■ Entries supplied ■
☆ ☆ ☆ ☆ ☆
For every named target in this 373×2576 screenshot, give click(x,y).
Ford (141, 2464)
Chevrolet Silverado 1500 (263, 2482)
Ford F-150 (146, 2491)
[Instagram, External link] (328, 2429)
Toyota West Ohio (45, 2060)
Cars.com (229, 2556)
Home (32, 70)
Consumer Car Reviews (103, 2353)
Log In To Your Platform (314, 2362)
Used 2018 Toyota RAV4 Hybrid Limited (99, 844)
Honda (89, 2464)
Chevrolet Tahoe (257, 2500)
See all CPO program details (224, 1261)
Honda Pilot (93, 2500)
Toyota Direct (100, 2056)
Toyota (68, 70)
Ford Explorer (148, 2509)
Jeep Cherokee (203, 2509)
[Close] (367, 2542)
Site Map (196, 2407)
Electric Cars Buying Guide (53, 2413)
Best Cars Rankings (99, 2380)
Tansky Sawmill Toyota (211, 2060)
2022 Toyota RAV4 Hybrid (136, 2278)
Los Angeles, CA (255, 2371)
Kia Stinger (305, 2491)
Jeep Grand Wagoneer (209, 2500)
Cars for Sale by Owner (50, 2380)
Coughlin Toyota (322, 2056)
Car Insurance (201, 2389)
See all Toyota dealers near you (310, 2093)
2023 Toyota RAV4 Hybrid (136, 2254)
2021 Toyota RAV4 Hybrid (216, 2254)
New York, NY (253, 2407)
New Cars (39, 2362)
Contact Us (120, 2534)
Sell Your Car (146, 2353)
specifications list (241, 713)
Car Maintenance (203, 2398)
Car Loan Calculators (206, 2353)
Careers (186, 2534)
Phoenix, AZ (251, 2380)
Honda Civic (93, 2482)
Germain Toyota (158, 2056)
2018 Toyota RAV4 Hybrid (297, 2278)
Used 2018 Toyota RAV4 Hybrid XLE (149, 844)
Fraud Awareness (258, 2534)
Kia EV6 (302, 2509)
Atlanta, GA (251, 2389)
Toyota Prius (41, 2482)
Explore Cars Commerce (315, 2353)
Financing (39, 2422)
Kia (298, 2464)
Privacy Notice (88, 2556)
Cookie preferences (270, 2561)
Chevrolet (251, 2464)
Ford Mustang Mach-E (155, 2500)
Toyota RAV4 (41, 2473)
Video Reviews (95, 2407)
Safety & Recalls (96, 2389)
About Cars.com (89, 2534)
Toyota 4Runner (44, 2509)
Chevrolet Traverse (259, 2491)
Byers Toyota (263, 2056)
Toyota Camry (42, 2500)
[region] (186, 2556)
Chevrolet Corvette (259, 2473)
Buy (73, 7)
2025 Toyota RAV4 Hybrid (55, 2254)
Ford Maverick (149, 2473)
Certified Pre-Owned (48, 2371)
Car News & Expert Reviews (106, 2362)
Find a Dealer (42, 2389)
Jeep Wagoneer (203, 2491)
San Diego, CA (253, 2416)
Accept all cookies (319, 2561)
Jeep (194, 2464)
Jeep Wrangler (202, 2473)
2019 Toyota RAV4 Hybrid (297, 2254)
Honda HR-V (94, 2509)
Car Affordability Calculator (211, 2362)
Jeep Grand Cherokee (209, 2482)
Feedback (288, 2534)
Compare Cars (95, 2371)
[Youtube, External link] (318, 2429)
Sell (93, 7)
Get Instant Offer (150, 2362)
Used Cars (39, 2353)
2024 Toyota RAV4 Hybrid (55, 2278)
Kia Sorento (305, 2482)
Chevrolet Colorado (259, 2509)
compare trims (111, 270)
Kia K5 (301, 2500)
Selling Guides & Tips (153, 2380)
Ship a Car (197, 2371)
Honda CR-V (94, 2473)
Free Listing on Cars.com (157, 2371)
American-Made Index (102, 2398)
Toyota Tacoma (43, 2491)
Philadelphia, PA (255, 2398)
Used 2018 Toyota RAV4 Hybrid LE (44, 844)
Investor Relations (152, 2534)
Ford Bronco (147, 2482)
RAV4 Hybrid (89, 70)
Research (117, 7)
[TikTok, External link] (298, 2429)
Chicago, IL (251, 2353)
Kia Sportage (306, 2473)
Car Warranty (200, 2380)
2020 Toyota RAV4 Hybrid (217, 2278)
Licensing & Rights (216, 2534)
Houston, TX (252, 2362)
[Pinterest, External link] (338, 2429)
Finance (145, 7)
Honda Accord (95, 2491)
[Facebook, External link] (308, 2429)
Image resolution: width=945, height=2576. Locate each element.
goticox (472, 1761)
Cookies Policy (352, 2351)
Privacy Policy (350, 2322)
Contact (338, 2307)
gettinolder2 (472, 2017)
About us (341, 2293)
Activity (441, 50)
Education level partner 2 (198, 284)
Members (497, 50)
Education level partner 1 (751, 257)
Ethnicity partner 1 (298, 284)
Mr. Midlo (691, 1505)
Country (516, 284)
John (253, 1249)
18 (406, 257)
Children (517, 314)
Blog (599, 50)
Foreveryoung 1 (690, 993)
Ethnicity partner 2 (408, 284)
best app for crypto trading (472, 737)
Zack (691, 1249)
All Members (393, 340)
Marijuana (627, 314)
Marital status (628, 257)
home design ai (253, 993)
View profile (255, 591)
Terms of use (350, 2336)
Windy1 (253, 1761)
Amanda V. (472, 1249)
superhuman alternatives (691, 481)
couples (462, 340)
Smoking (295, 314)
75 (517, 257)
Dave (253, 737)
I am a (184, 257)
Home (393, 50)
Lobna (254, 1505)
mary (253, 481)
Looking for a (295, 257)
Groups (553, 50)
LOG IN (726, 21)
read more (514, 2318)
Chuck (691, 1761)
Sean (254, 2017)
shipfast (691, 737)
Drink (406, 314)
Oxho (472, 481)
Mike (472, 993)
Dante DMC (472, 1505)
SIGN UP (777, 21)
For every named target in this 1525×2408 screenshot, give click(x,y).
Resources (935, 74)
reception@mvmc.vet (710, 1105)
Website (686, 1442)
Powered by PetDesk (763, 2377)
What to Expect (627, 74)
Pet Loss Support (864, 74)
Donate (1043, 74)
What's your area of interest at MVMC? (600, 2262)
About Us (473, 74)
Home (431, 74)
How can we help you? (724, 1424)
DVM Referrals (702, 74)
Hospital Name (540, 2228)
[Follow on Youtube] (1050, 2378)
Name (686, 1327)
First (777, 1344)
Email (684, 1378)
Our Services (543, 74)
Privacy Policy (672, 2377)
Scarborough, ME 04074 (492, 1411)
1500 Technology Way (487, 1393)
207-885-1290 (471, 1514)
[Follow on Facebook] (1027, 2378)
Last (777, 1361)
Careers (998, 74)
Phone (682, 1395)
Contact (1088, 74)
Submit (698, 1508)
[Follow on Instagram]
☆ ☆ ☆ ☆ ☆
■ Activity ■
Could you write out exactly the lines above, starting at the first one and ending with the line that has "Best Cars Rankings (99, 2380)"?

■ Task output ■
For every named target in this 373×2576 screenshot, give click(x,y).
Ford (141, 2464)
Chevrolet Silverado 1500 (263, 2482)
Ford F-150 (146, 2491)
[Instagram, External link] (328, 2429)
Toyota West Ohio (45, 2060)
Cars.com (229, 2556)
Home (32, 70)
Consumer Car Reviews (103, 2353)
Log In To Your Platform (314, 2362)
Used 2018 Toyota RAV4 Hybrid Limited (99, 844)
Honda (89, 2464)
Chevrolet Tahoe (257, 2500)
See all CPO program details (224, 1261)
Honda Pilot (93, 2500)
Toyota Direct (100, 2056)
Toyota (68, 70)
Ford Explorer (148, 2509)
Jeep Cherokee (203, 2509)
[Close] (367, 2542)
Site Map (196, 2407)
Electric Cars Buying Guide (53, 2413)
Best Cars Rankings (99, 2380)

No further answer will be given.